Karena menurut saya menulis itu penting, jika seorang dosen tidak mampu mengajarkan mahasiswa nya menulis, bagaimana kita bisa menciptakan buku yang luar biasa?.  Sedangkan para dosen di Indonesia sendiri mengimport buku dari luar.
            Pada teks kedua yang berjudul “ Penulis Kuat dibandingkan Pembaca tak Berdaya”.  Yang dimaksud dengan pembaca tak berdaya itu menilai dirinya ssendiri tidak seimbang dengan apa yang dibacanya.  Mungkin dengan alasan bahasa nya itu tidak mudah untuk dipahami atau bahasa nya terlalu tinggi.  Bapak Chaedar berpendapat bahwa jika para dosen lulusan luar negri memakai buku pedoman yang berasal dari luar negri.
            Terkadang ketika kita membaca suatu teks kita malah bertanya pada diri sendiri sebenarnya apa isi dari teks nya, apa yang ingin disampaikan atau terkadang kita menganggap bahasa yang digunakan si penulis itu teralu tinggi sehingga isi dari tulisannya tidak bisa sampai kepada para pembaca.  Itu bisa terjadi dikarenakan faktor kurangnya konsentrasi pada saat membaca, bukan hanya seorang pembaca yang harus berskonsentrasinya pada apa yang dibaca nya, namun seorang penulis juga harus berkonsentrasi dengan apa yang dia tulis dan menggunakan bhasa yang sesuai tahapannya.
            Pertama, pendekatan koneksi membaca-menulis percaya bahwa tingkat mebaca anda menentukan kekuatan tulisan anda.  Pengetahuan terakumulasi melalui membaca, sementara menulis adalah menempatkan pengetahuan kedalam kertas.  Jadi membaca-menulis itu harus seimbang dan sangat berkesinambungn.  Jika kita menulis, tapi kemauan membaca kita berkurang kita tidak akan bisa menulis karena ilmu kita kurang dan kita tidak mempunyai ide ide yang cemerlang.

--- LATIHAN SOAL ---
1. Jawablah pertanyaan berikut berdasarkan bacaan di atas.
(a) Menurut bacaan, dari mana para dosen di Indonesia mendapatkan buku?
(b) Apa judul teks kedua yang disebut dalam bacaan?
(c) Menurut pendekatan koneksi membaca-menulis, apa yang menentukan kekuatan tulisan Anda?
2. Bisakah Anda meringkas bacaan di atas dalam dua kalimat?

--- DATA TEREKAM ---
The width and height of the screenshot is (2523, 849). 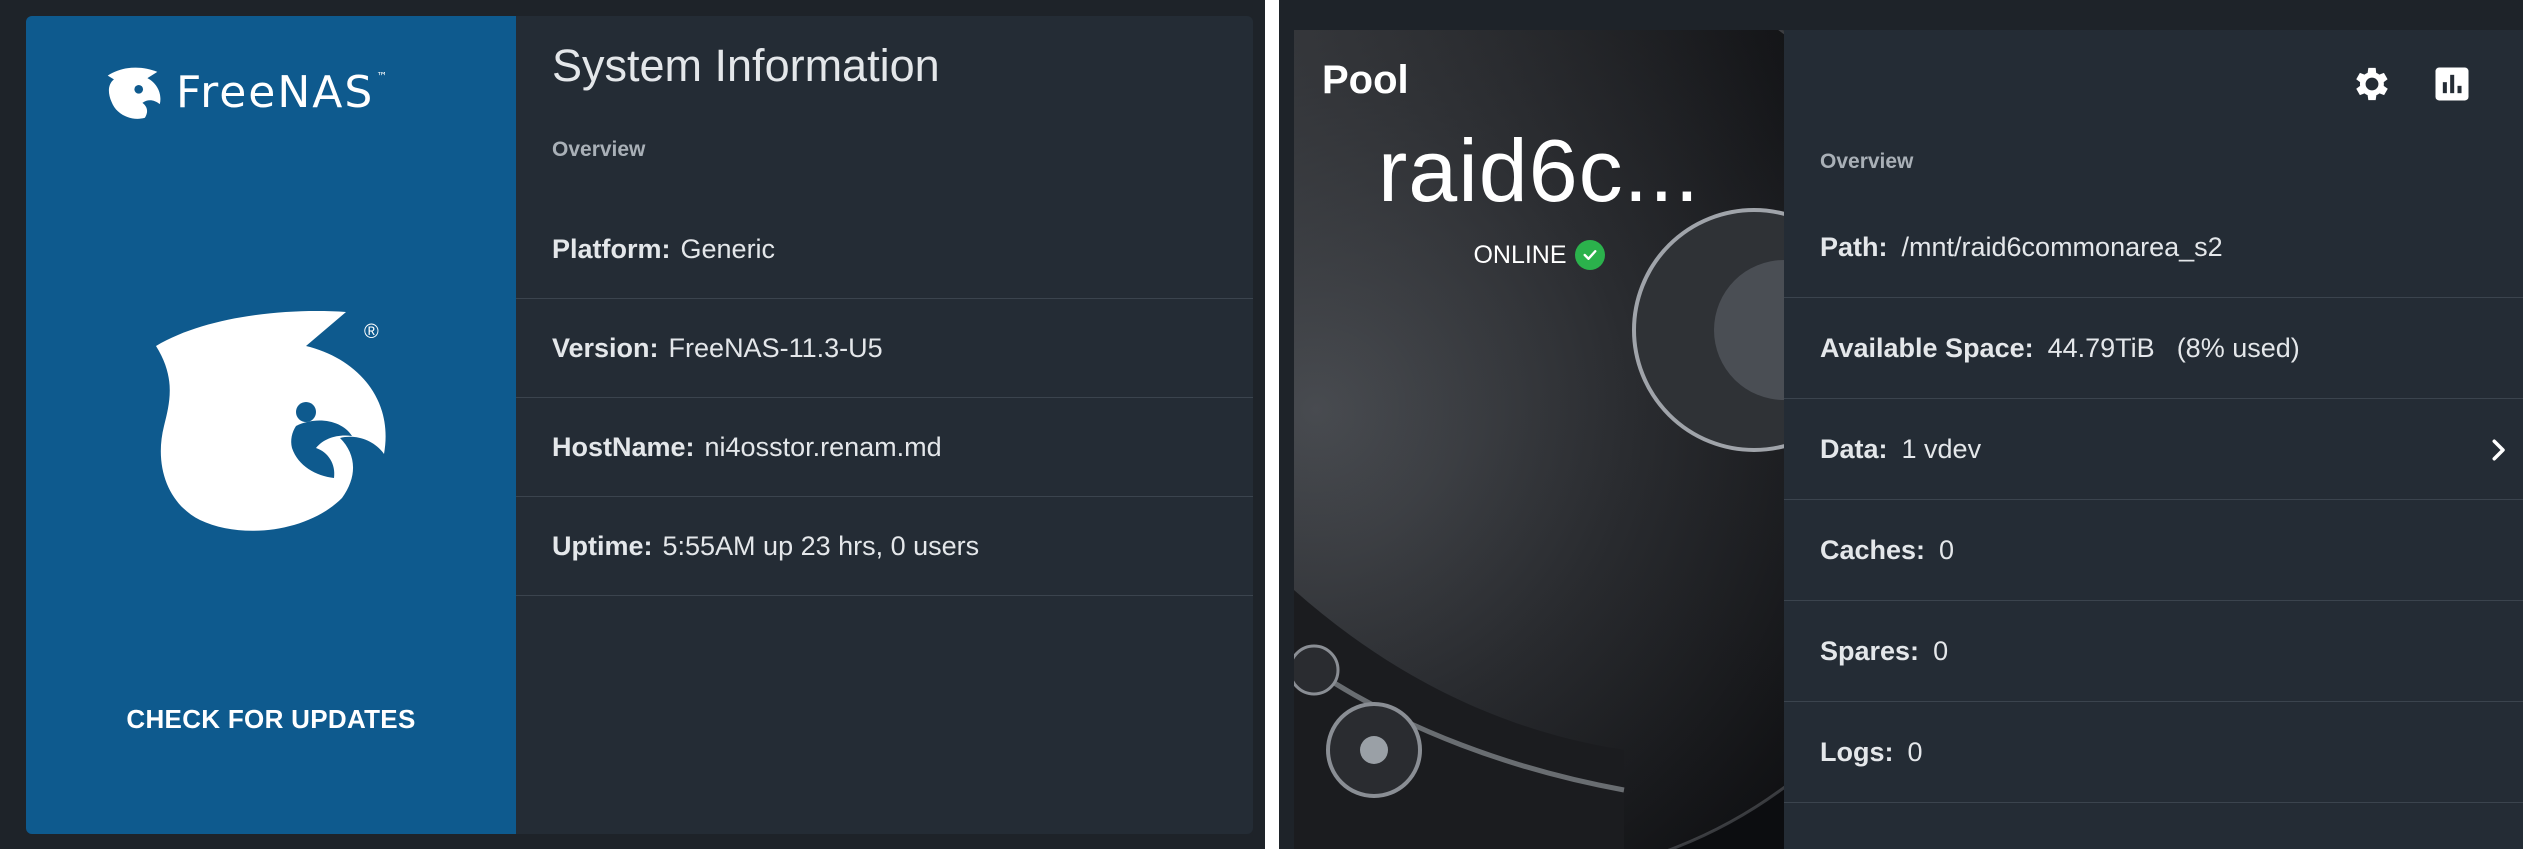 I want to click on version-key: Version:, so click(x=606, y=348).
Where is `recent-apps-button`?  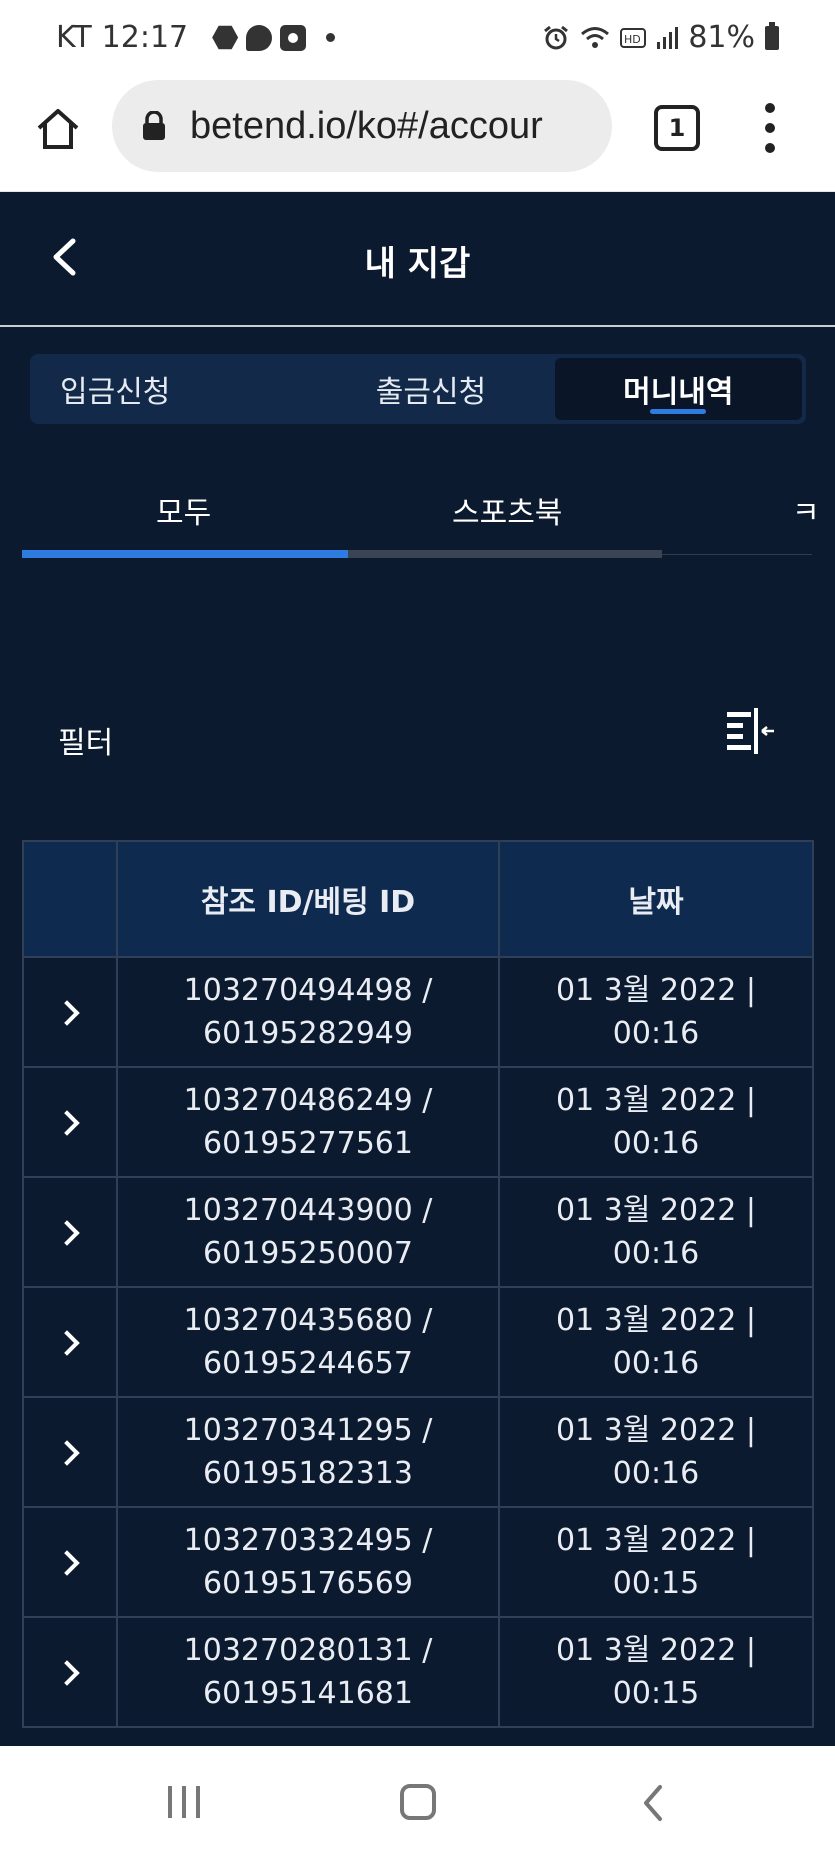 recent-apps-button is located at coordinates (184, 1802).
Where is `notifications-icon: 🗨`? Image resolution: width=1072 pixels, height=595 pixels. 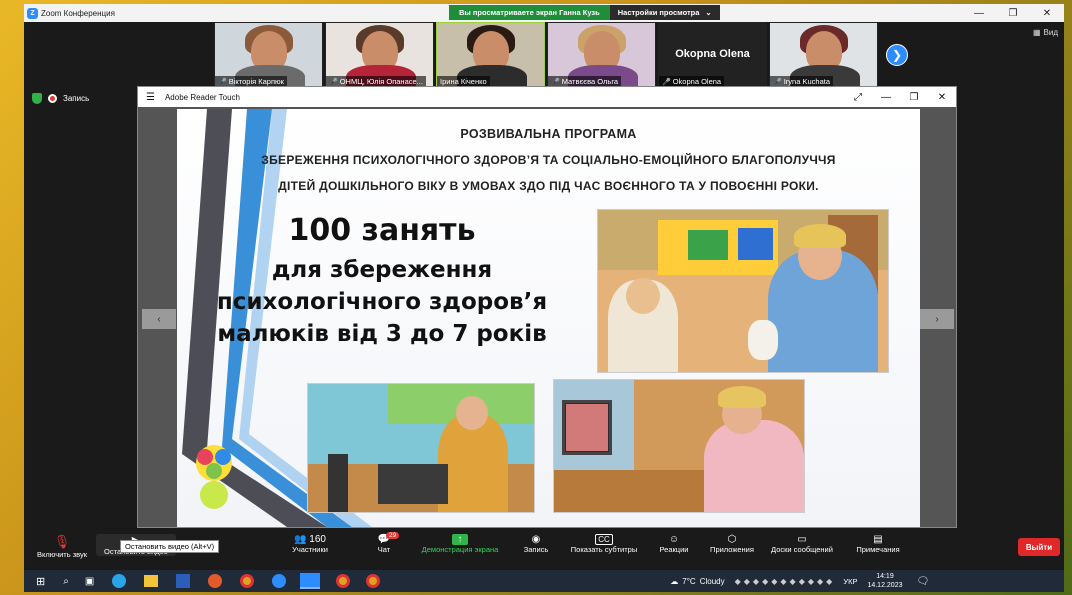
notifications-icon: 🗨 is located at coordinates (924, 582).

--- KUNCI JAWABAN ---
1.
(a) Mereka mengimpor buku dari luar.
(b) "Penulis Kuat dibandingkan Pembaca tak Berdaya".
(c) Tingkat membaca Anda.

2. Menulis dianggap penting, sedangkan pembaca tak berdaya menilai dirinya tidak seimbang dengan apa yang dibacanya, mungkin karena bahasanya sulit dipahami atau terlalu tinggi. Pembaca dan penulis sama-sama harus berkonsentrasi, dan membaca serta menulis harus seimbang karena pengetahuan terkumpul melalui membaca, sementara menulis adalah menempatkan pengetahuan ke dalam kertas.